ToolRet-full (44,453 tools, 7,961 queries)

ModelnDCG@10Params
v2 (combined-v4)0.544109M
Qwen3-Embedding-8B0.4628,000M
NV-Embed-v10.4277,000M
GritLM-7B0.4117,000M
v1 (synonyms + MiniLM)~0.2622M

MetaTool (200 tools, 2,000 queries)

ModelHit@1Hit@5nDCG@5
v2 (combined-v4)86.9%98.6%0.938
Anthropic Tool Use83.3%96.7%0.913
v1 (synonyms + MiniLM)62.0%87.6%0.762
BM2523.1%52.3%0.385

ToolBench (10,439 tools, 451 queries)

ModelHit@1Hit@10nDCG@5
v2 (combined-v4)20.6%96.0%0.482
Ada-002 (paper)0.387
v1 (synonyms + MiniLM)11.8%51.4%0.255
BM258.2%36.4%0.174

The headline: a 109M parameter model, trained on domain-specific data with proper hard negatives, is #1 on ToolRet-full (54.4 NDCG@10).

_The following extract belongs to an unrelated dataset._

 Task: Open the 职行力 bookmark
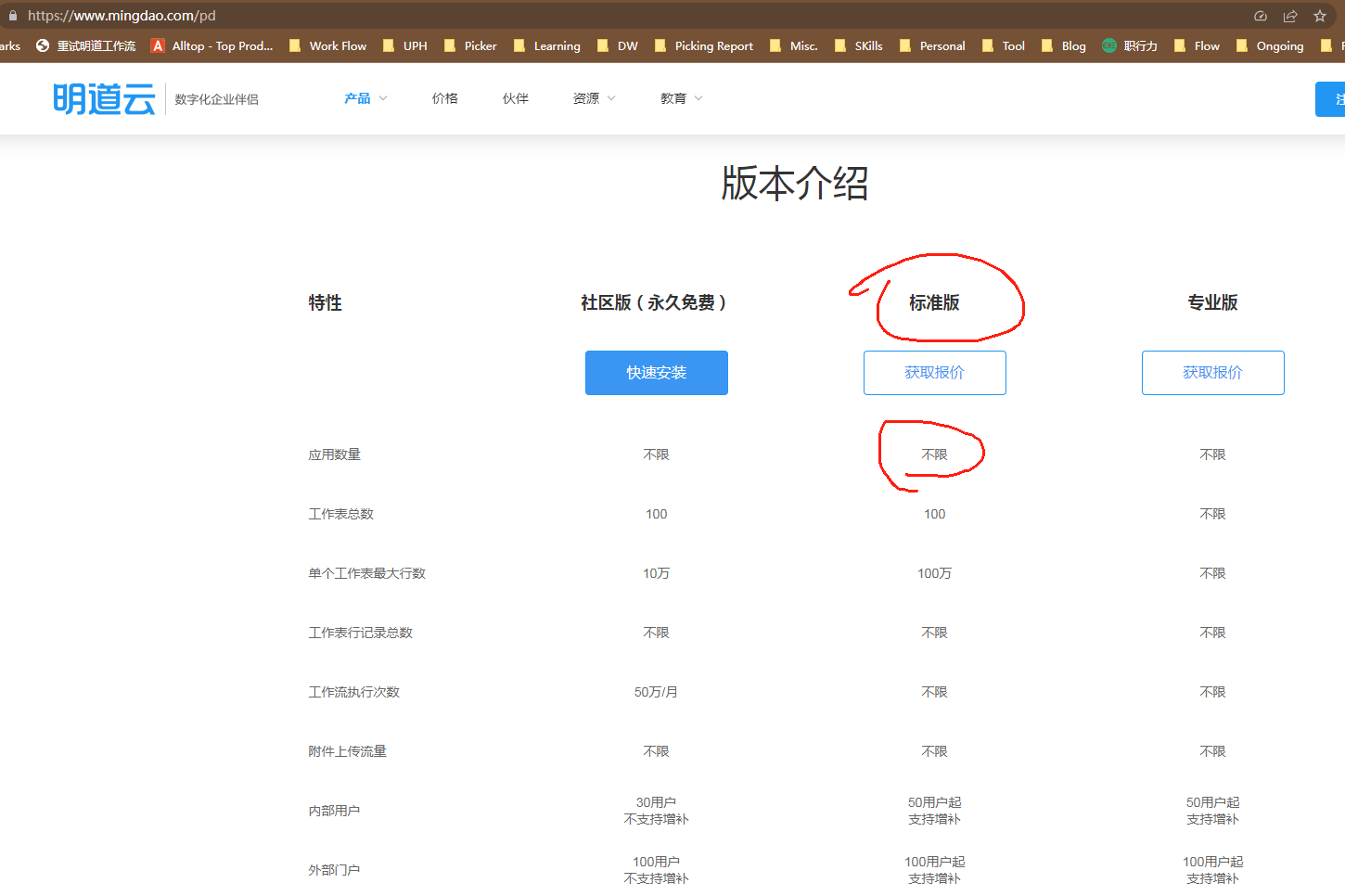point(1130,45)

It beats Qwen3-8B, NV-Embed-v1, and GritLM-7B — all 60–70x larger. It beats Anthropic’s native tool use by 81% at 30,000x less latency and near-zero marginal cost. And on held-out connectors — the 15% of connectors excluded entirely from training — it hits 92.8% Hit@1. That last number is the practical test: can the model generalise to tools it has never seen? In a library that ships new connectors every week, that’s the benchmark that actually matters in production.

Deployment

A model that wins benchmarks is useless if you can’t retrain and deploy it reliably. The autoresearch loop runs on Modal GPUs, so we needed signing keys to ensure only our CI pipeline can trigger training runs. Datasets live in S3 with versioning, so every training run is traceable to a specific data snapshot. The pipeline formats and validates datasets before training starts, because a malformed example at row 40,000 shouldn’t surface as a mysterious accuracy regression two hours into a run.

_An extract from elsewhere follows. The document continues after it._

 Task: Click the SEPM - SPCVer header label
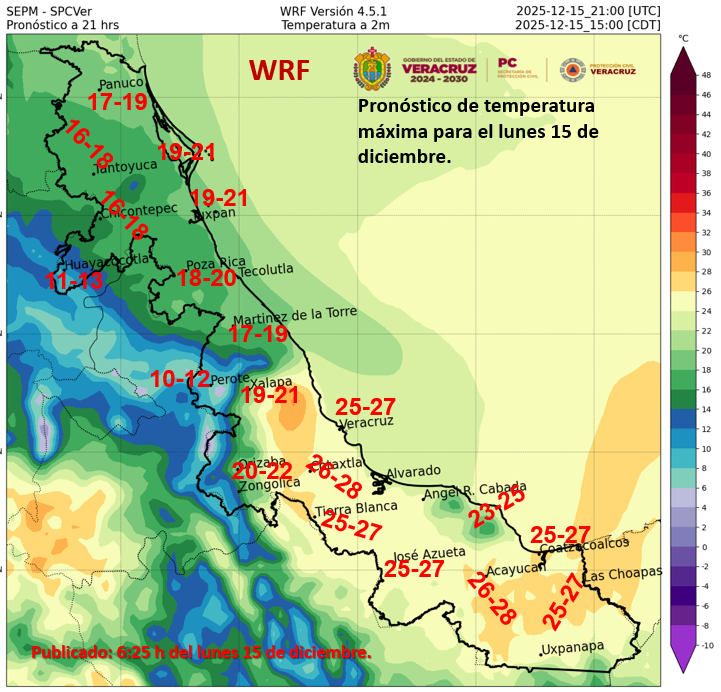(50, 10)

The most important piece: performance gates. The pipeline won’t promote a new model unless it beats the current production model on all four benchmarks. No regressions allowed. If it produces something worse, it just doesn’t ship. That’s what makes low-supervision retraining viable.

What I learned

The synonym dictionaries, the domain enrichment, the category context maps: all the hand-crafted work in v1 added maybe 1-2 points over a vanilla embedding baseline. They felt good to write. The kind of thing an engineer builds in a weekend and ships. But they were solving the wrong problem. The real gains came from the training data. Connector-aware splits, structured hard negatives, failure-mined examples, and cross-domain data mixing.

The autoresearch loop didn’t discover any single brilliant insight. It just ran a lot of experiments I wouldn’t have run manually (ablations on negative sampling, format alignment checks, curriculum experiments that mostly didn’t work) and the compound effect of all those small wins added up to a model that doubles or triples accuracy depending on the benchmark.

If you have a clear metric and a fast feedback loop, pointing an autonomous research process at your own product is probably the highest-leverage thing you can do. I set the objectives, curated the data sources, and decided when something was good enough to ship. The iteration part is increasingly not my job.